Good singing and good playing prevails.
Formed while its front man’s main group The Black Crowes was on hiatus, The Chris Robinson Brotherhood’s albums aren’t always perfect, but are endearing for their collective moving and grooving, growing and groaning in public. This time out, the cuts are leaner than on some past efforts, the sounds closer to the Grateful Dead’s Shakedown Street and Jackson Browne’s For Everyman than anything in the Crowes’ catalog. Though it’s often difficult to find anything memorable as one might hear on either Marc Ford or Rich Robinson’s recent efforts (or their collaboration Magpie Salute), one can still embrace the easy vibes and Chris Robinson’s seemingly ageless voice.
For a guy who built his early musical life on guitar-driven rock, six-strings take a back seat here. The star of the show (aside from the golden-throated one) is keyboardist Adam MacDougall, who pounds and tickles the keys with a charm rarely heard outside the fingers of Benmont Tench, Bruce Hornsby and, of course, Richard Manuel and Garth Hudson. MacDougall’s work on “Blond Light of Morning” elevates the otherwise middling tune, giving it a dreamy quality that few contemporary records can summon. His ability to weave between the delicate acoustic and electric guitar figures that filter in like a soothing wave of illicit smoke during “Dog Eat Sun” and his sensitivity to his master’s voice via “She Shares My Blanket” are textbook examples on how to be a star without demanding it. It’s refreshing to hear this emphasis on quieter passages and to witness this sensitivity to the spaces in between.
Good singing and good playing prevails, though the writing ain’t always a bag of dyn-o-mite reefer. Too often the songs become like one of Dylan’s early ‘70s efforts: Material that rises to a quality of good enough but never gets beyond, resulting in a record you can easily file away in the deep stacks within a month of purchasing it. You might return to it at some point, turn a younger cousin on to it, allowing him to embrace and learn the power of deeper cuts. If you’re lucky you might even find yourself asked to write a career retrospective of the artist and revisit the material in 10 years.
The Appalachian “High Is Not the Top” suggests new possibilities for the group, a Pure Prairie League/Old and In the Way-style album on the horizon or at the very least a series of stripped down and un-amped gigs. “If You Had a Heart to Break” is a fantastic deep-side country; “Glow,” meanwhile, makes up for the distance.

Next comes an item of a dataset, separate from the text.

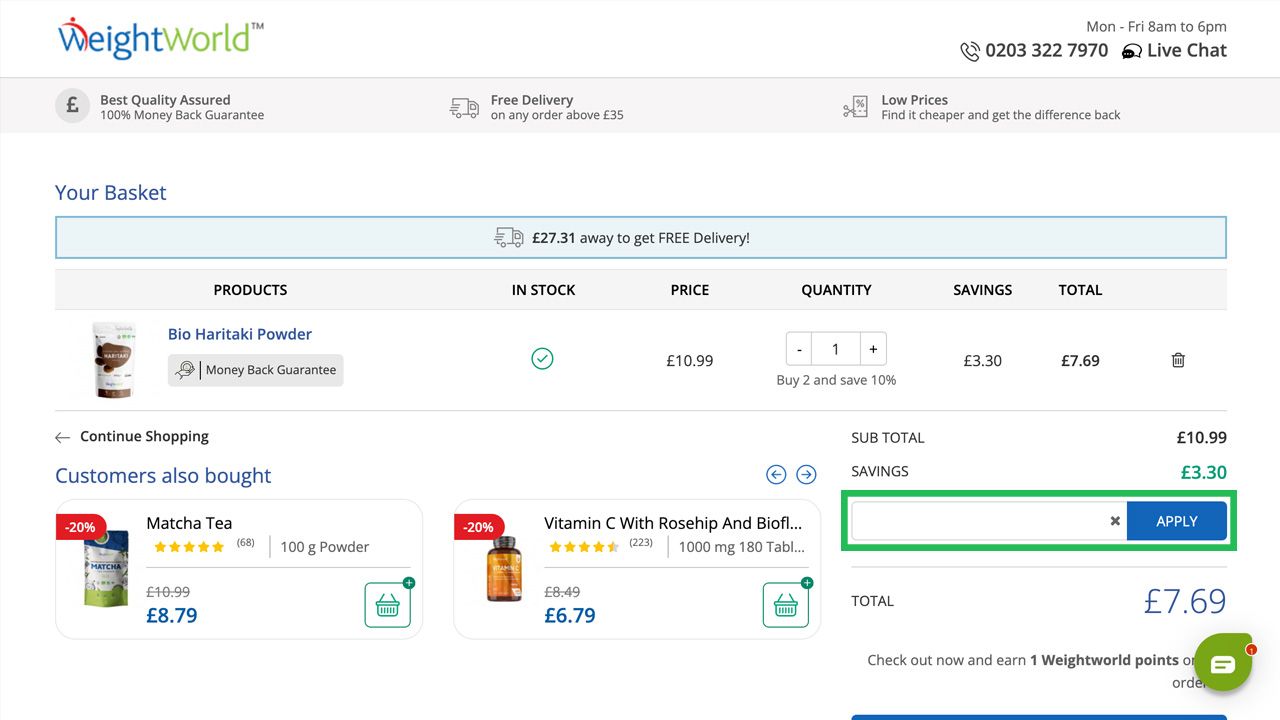Open Live Chat from header

pos(1174,51)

Neither those songs nor MacDougall’s playing constitute the whole album, resulting in a soggy, disaffected affair you wish were better yet can’t resist despite its flaws. Like the Dead and Phish (at times) the recorded Chris Robinson Brotherhood lays out a template for things that can come and go in waves and colors. A good place to pick up some licks if not the best platform to learn the craft of songwriting.